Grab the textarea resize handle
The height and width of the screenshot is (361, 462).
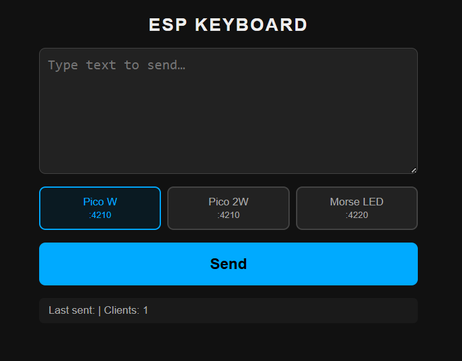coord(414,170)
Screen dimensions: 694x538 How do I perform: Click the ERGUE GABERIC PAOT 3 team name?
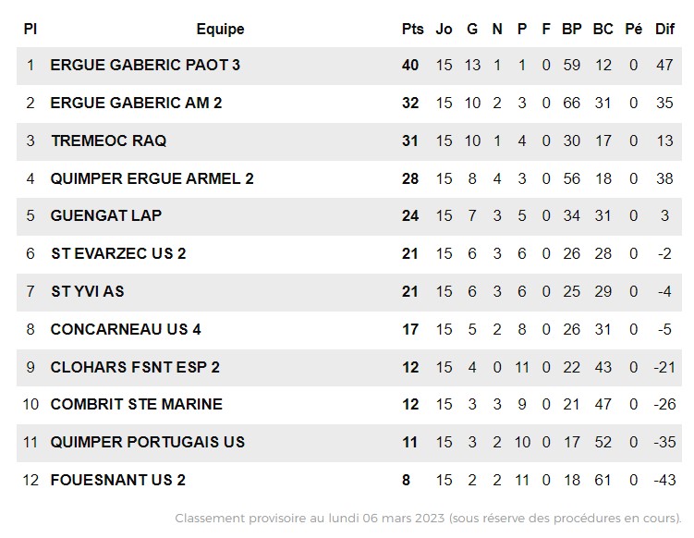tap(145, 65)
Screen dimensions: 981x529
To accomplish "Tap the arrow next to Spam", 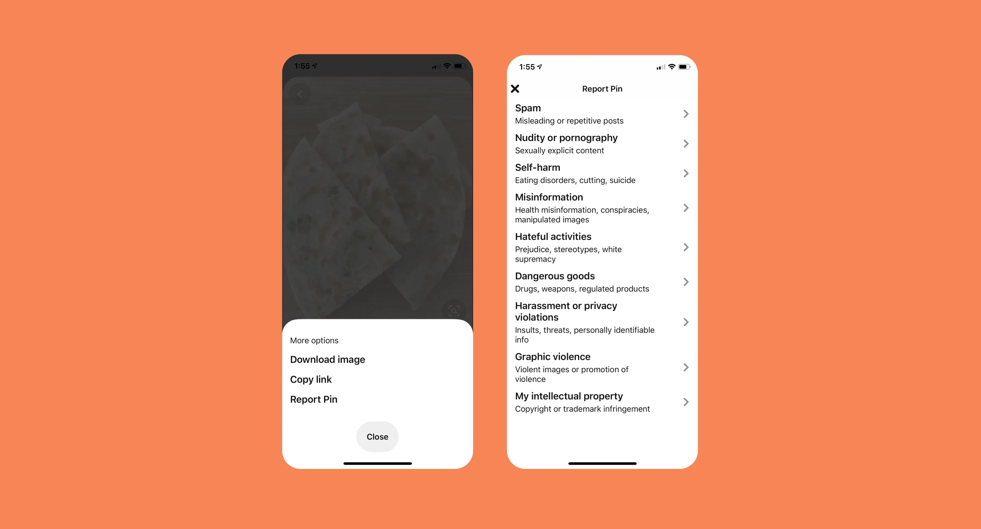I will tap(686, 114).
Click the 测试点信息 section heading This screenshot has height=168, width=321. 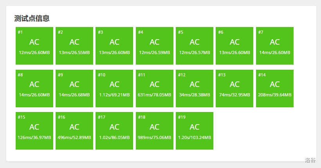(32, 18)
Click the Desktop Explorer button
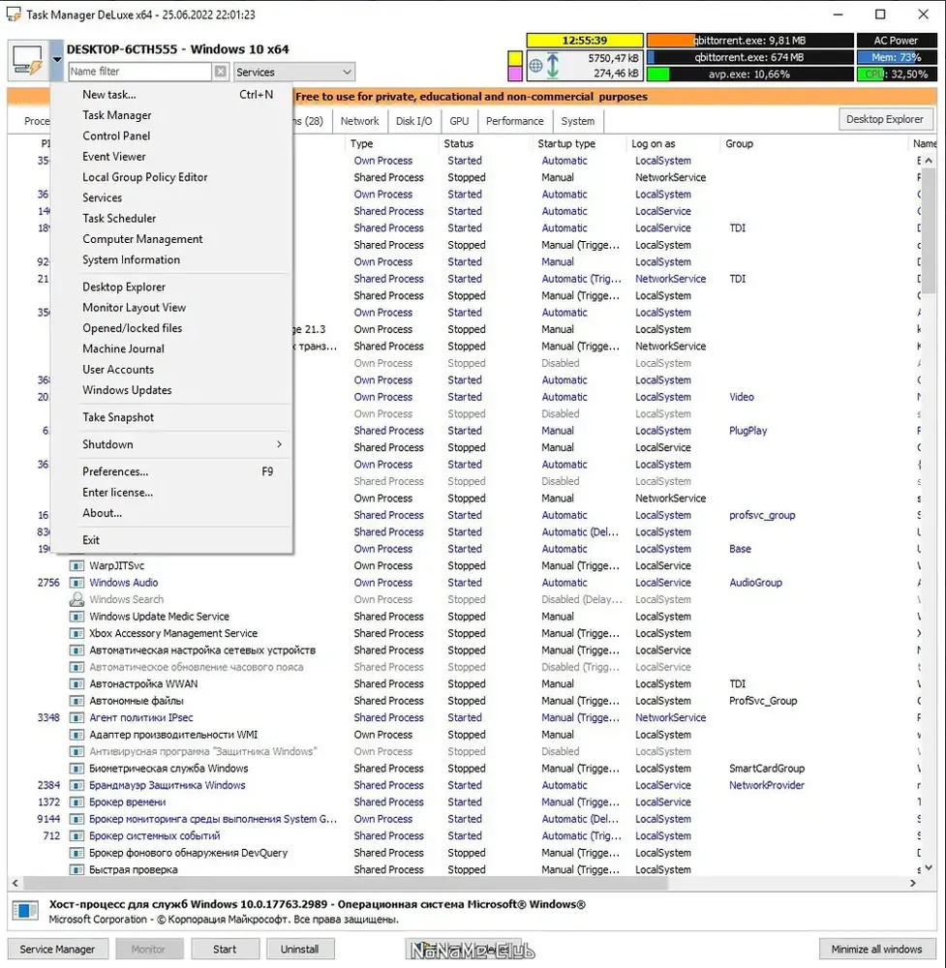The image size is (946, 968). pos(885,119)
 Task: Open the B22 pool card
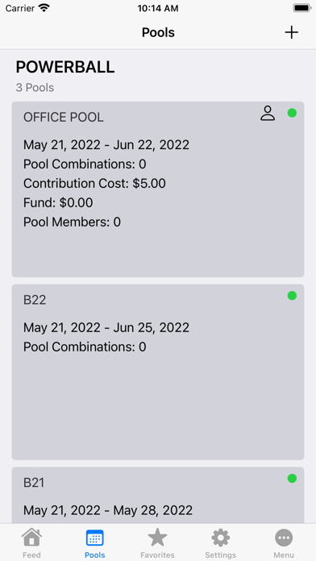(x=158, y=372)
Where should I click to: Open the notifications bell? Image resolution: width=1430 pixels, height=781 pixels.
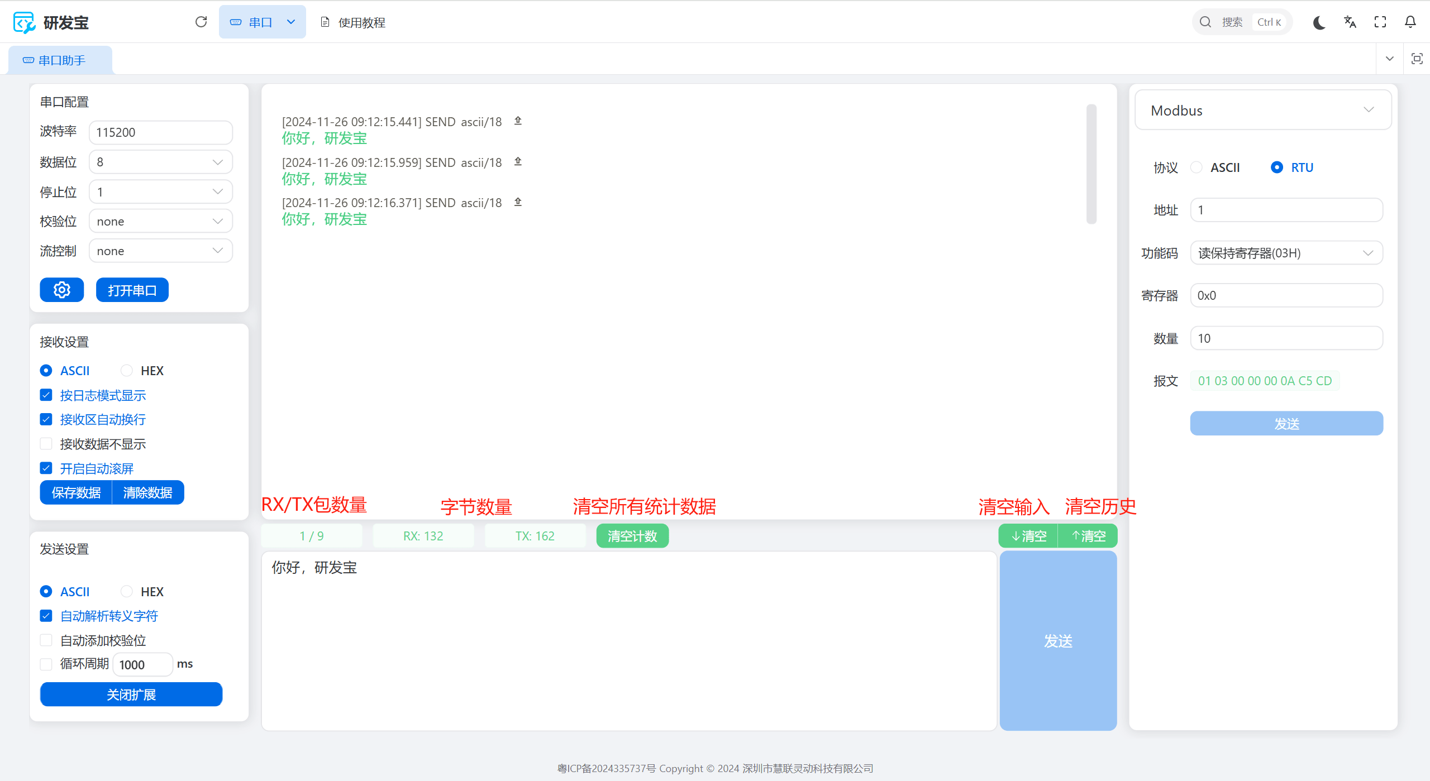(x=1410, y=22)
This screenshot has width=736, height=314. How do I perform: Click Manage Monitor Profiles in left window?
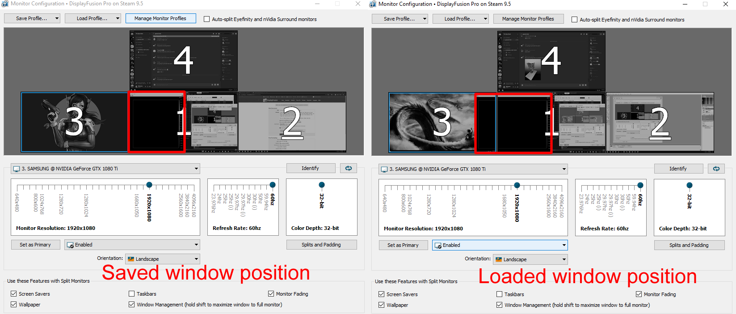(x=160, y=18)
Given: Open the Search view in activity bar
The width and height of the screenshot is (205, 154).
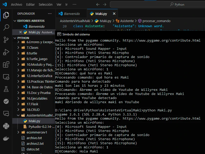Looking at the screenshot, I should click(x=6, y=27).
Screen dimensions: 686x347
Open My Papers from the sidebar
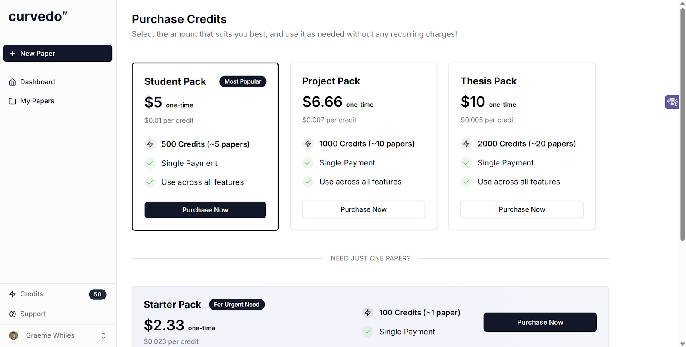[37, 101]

= = = =

◆ **WORK REQUIRED**: Could you give the records again, starting at the line containing "Given: Open the Search view in activity bar" and ending with the last line of the records, with "sidebar" replaced by "side panel" and everything else unchanged? Leave the pictures out of the answer.

◆ **ANSWER IN FULL**:
Given: Open the Search view in activity bar
The width and height of the screenshot is (205, 154).
Looking at the screenshot, I should click(x=6, y=27).
Screen dimensions: 686x347
Open My Papers from the side panel
[37, 101]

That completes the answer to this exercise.